Abraham Lincoln was born on February 12, 1809 in a one-room log cabin in Kentucky. Growing up in the countryside, he made extraordinary efforts to educate himself while working on a farm and in a store. He said,“somehow I could read and write”. He was a captain in the U.S. Army and then spent eight years as a lawyer. His partner said Lincoln’s “ambition was a little engine that knew no rest."
Lincoln was a one-term member of the House of Representatives, but failed to get a seat in the U.S. Senate. He campaigned for years against slavery, calling it a “monstrous injustice”. In his speeches, he continually reminded people that “the authors of the Declaration of Independence…’did consider all men were created equal’”. He was elected as the United States’ 16th President in November 1860.
Lincoln warned the South in his Inaugural Address: "You have no oath registered in Heaven to destroy the government, while I shall have the most solemn one to preserve, protect and defend it." Despite this, the American Civil War started on April 12, 1861. Lincoln sent 75,000 troops to the South to “preserve the Union”. At Gettysburg in 1863, he said the War had created a new birth of freedom in the nation.

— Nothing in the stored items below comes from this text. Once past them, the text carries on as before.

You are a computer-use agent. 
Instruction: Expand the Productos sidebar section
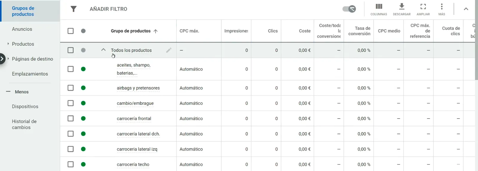(x=8, y=44)
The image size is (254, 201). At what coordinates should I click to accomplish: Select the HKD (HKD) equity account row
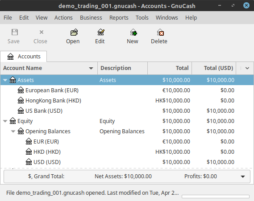(127, 152)
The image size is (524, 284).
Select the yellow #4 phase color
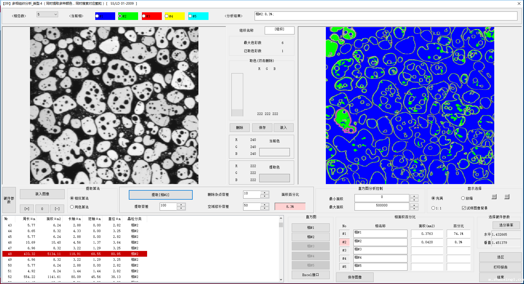tap(167, 16)
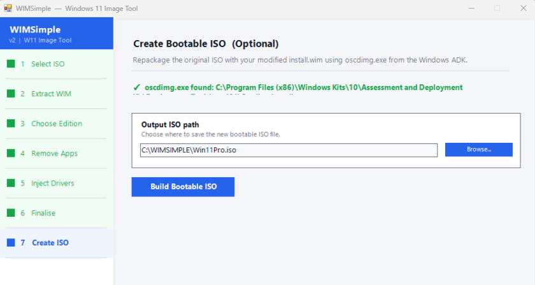Click Browse to choose output location

[478, 150]
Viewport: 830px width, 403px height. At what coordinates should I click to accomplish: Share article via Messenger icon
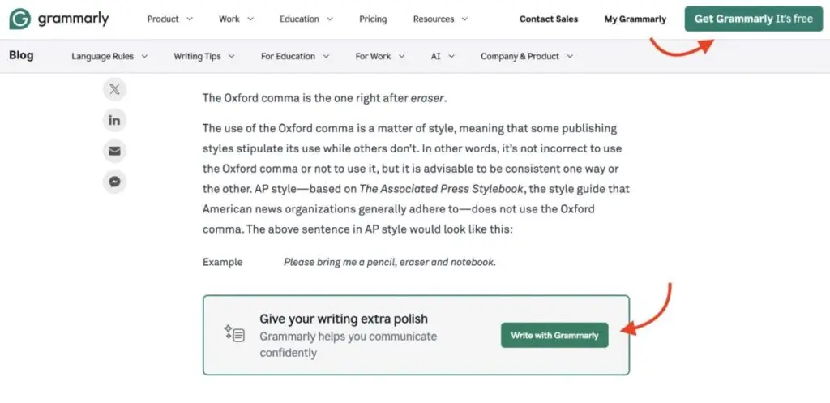pyautogui.click(x=114, y=182)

Lincoln was re-elected for a second term in 1864 after building the Republican Party into a strong national organization. He had already issued the Emancipation Proclamation that ended slavery. He promised to rebuild post-War America but was assassinated in April 1865. Lincoln’s death marked the first assassination of a U.S. president. He is continually considered to be one of the three greatest ever Presidents.